Tim ilmuwan internasional menemukan oksigen yang diproduksi oleh nodul logam berbentuk kentang yang berada ribuan kaki di bawah permukaan Samudra Pasifik.
Temuan tersebut, yang dipublikasikan pada hari Senin di jurnal Nature Geoscience, menentang konsensus ilmiah tentang bagaimana oksigen diproduksi dan bahkan bisa memaksa pemikiran ulang yang radikal tentang asal-usul kehidupan kompleks di bumi.
Bersamaan dengan implikasi untuk ilmu kelautan, penelitian ini menimbulkan kekhawatiran baru tentang risiko penambangan laut dalam.
Tim ilmuwan yang dipimpin oleh profesor Andrew Sweetman dari am · Asosiasi Skotlandia untuk Ilmu Kelautan (SAMS) menemukan bahwa oksigen diproduksi dalam kegelapan total sekitar 4.000 meter di bawah permukaan laut.
Sebelumnya diperkirakan bahwa hanya organisme hidup seperti tumbuhan dan alga yang dapat menggunakan energi untuk menciptakan oksigen di planet bumi ini melalui proses yang disebut fotosintesis, yang membutuhkan sinar matahari.

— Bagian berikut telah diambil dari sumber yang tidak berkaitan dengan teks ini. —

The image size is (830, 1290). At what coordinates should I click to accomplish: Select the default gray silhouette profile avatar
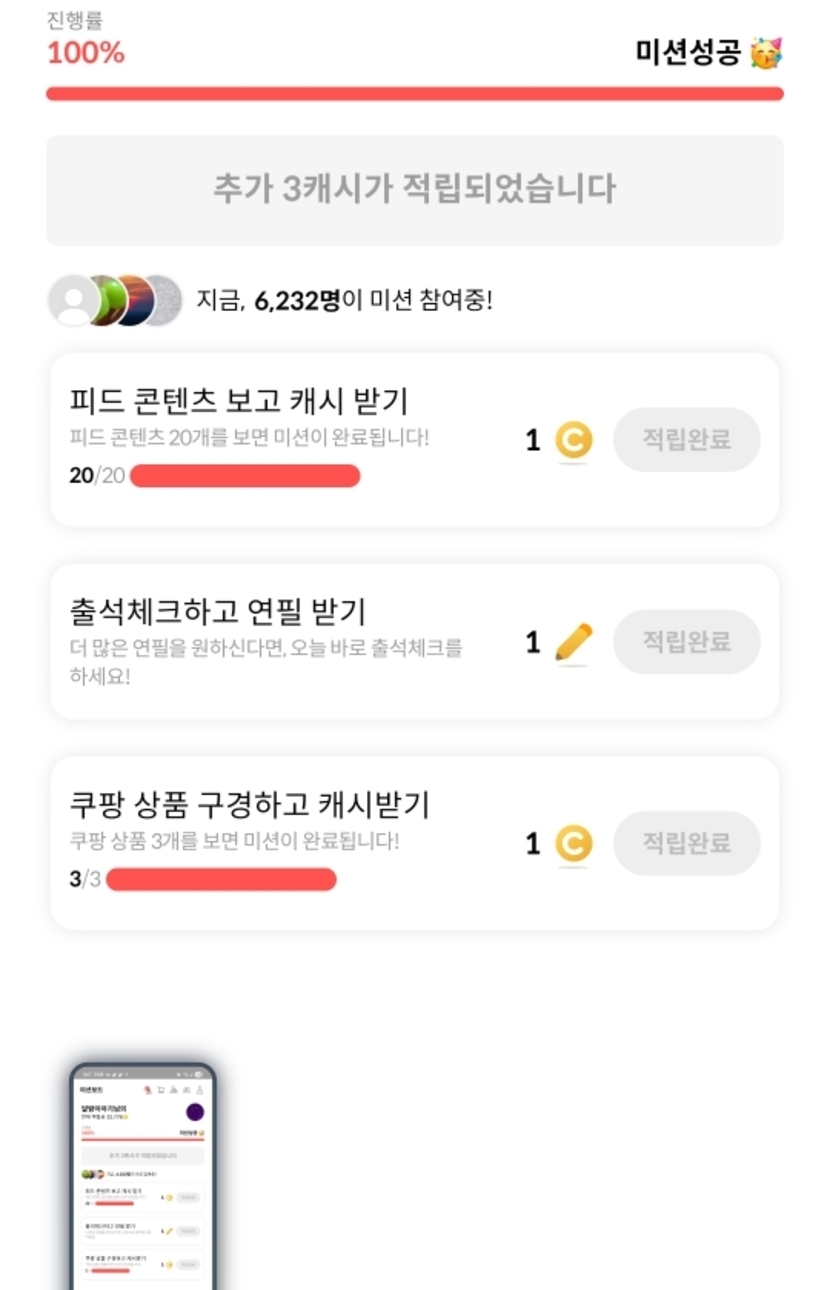(x=73, y=300)
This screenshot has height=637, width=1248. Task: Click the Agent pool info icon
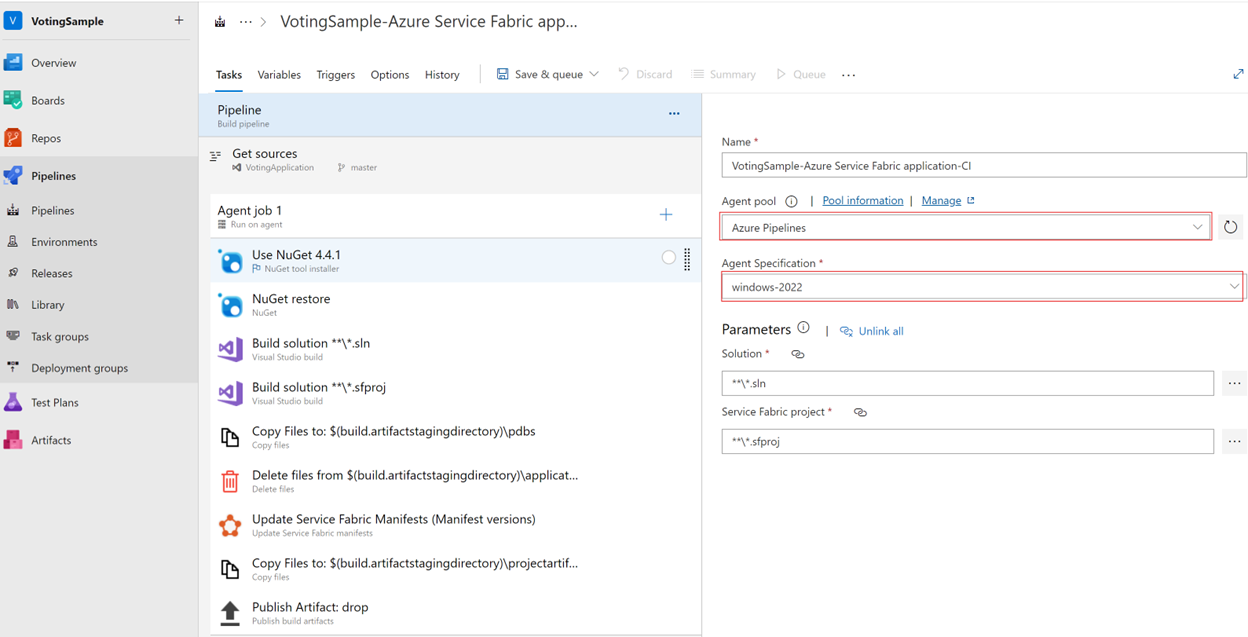[x=791, y=201]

“Agar kehidupan aerobik dapat dimulai di planet ini, harus ada oksigen dan pemahaman kami adalah bahwa pasokan oksigen bumi dimulai dengan organisme fotosintetik. Namun, kini kita tahu bahwa ada oksigen yang diproduksi di laut dalam, di tempat yang tidak ada cahaya. Oleh karena itu, saya pikir kita perlu meninjau kembali pertanyaan-pertanyaan seperti: di mana kehidupan aerobik dapat dimulai?” kata Andrew.
Oksigen yang sebut sebagai oksigen gelap karena diproduksi dalam kegelapan total ditemukan saat para peneliti melakukan kerja lapangan berbasis kapal di Samudra Pasifik.
Tim mengambil sampel dasar laut Zona Clarion-Clipperton, dataran abisal antara Hawaii dan Meksiko, untuk menilai kemungkinan dampak penambangan laut dalam.
Para peneliti menganalisis beberapa nodul dan menemukan banyak yang membawa muatan listrik sangat tinggi, yang menurut mereka dapat menyebabkan pemisahan air laut menjadi hidrogen dan oksigen melalui proses yang disebut elektrolisis air laut.
“Melalui penemuan ini, kami telah memunculkan banyak pertanyaan yang belum terjawab dan saya pikir kami memiliki banyak hal untuk dipikirkan dalam hal bagaimana kami menambang nodul-nodul ini, yang pada dasarnya merupakan baterai dalam batu,” ujar Andrew.
Ia menambahkan bahwa penelitian lebih lanjut mengenai produksi oksigen gelap akan diperlukan.
Studi ini sebagian didanai oleh perusahaan penambangan laut dalam asal Kanada, The Metals Co., yang bertujuan untuk menambang di area Zona Clarion-Clipperton pada akhir tahun 2025.
Dalam pernyataan kepada CNBC, The Metals Co. mengkritik temuan studi tersebut dan mengatakan akan menerbitkan bantahan pada waktunya.
Praktik penambangan laut dalam yang kontroversial melibatkan penggunaan mesin berat untuk membuang mineral dan logam berharga, seperti kobalt, nikel, tembaga, dan mangan, yang dapat ditemukan dalam nodul polimetalik di dasar laut.
Penggunaan akhir mineral ini sangat luas dan mencakup baterai kendaraan listrik, turbin angin, dan panel surya.
Para ilmuwan telah memperingatkan bahwa dampak lingkungan penuh dari penambangan laut dalam sulit diprediksi.
Sementara itu, kelompok kampanye lingkungan mengatakan praktik tersebut tidak dapat dilakukan secara berkelanjutan dan pasti akan menyebabkan kerusakan ekosistem dan kepunahan spesies.
"Penemuan bahwa suatu proses yang berkaitan dengan nodul polimetalik menghasilkan oksigen, di suatu area yang menjadi target industri pertambangan laut dalam, memberikan penegasan lebih lanjut bahwa moratorium sangat dibutuhkan," kata Sofia Tsenikli, pemimpin kampanye global pertambangan laut dalam untuk Deep Sea Conservation Coalition, sebuah kelompok lingkungan nonpemerintah.
"Penelitian ini menekankan betapa banyak hal yang masih harus kita temukan dan pelajari tentang laut dalam dan menimbulkan lebih banyak pertanyaan tentang bagaimana penambangan laut dalam dapat memengaruhi kehidupan dan proses laut dalam," kata Sofia, dikutip dari CNBC, Selasa (23/7).